'''

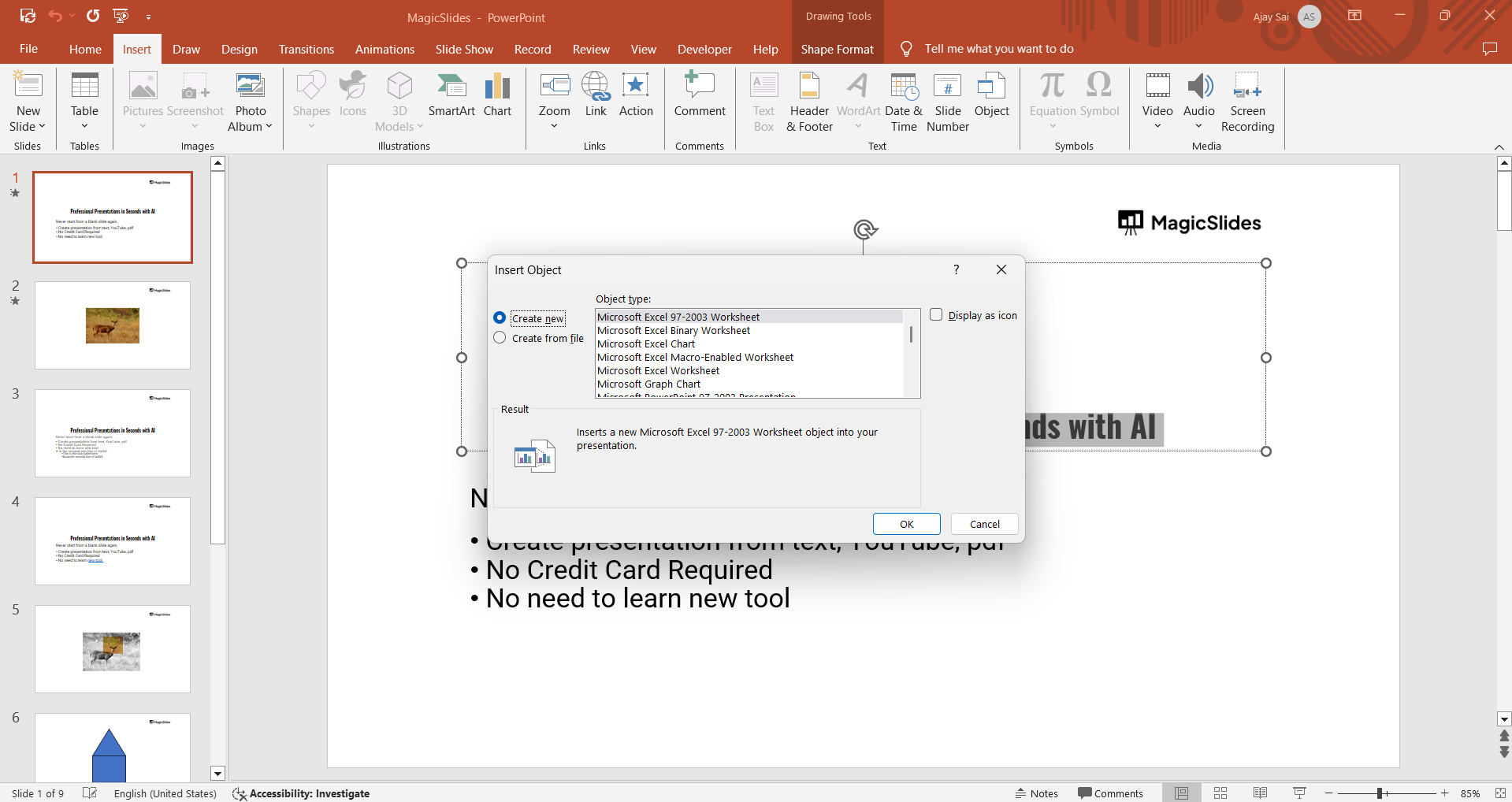Expand the Photo Album dropdown arrow
The width and height of the screenshot is (1512, 802).
pos(269,126)
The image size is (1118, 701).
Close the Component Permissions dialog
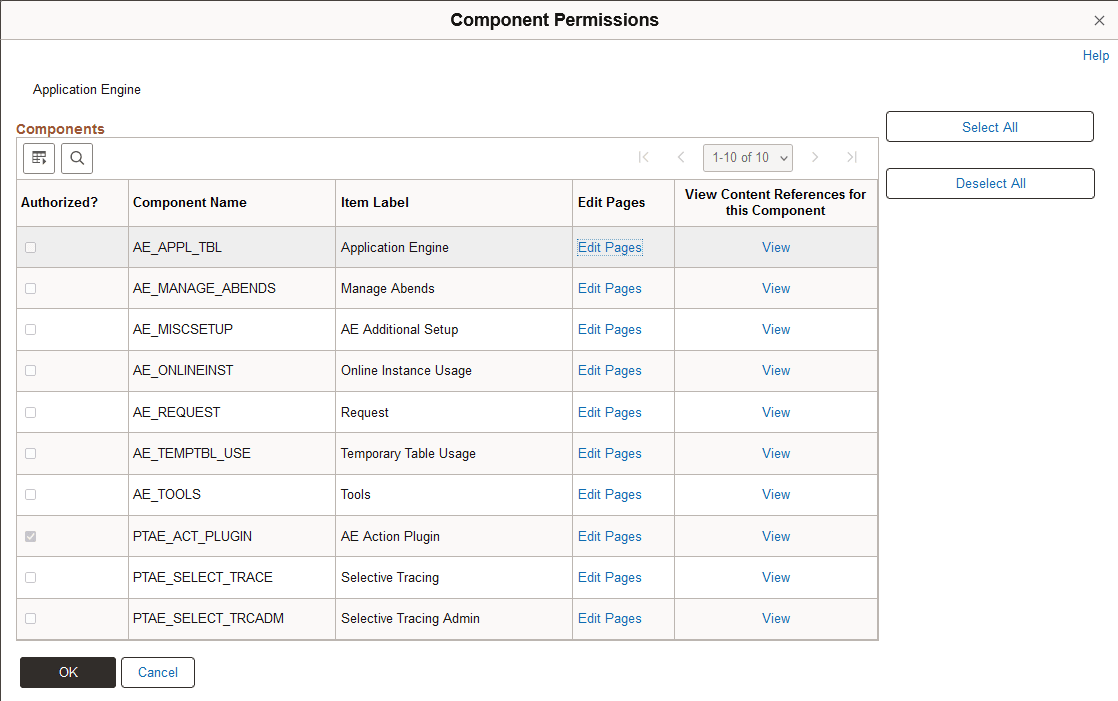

'''

### ACTIVITY
What is needed is an exact copy of every line from the one with "The image size is (1118, 701)." to the end of the listing above, with the pictures left out.

### EXERCISE RESULT
The image size is (1118, 701).
Close the Component Permissions dialog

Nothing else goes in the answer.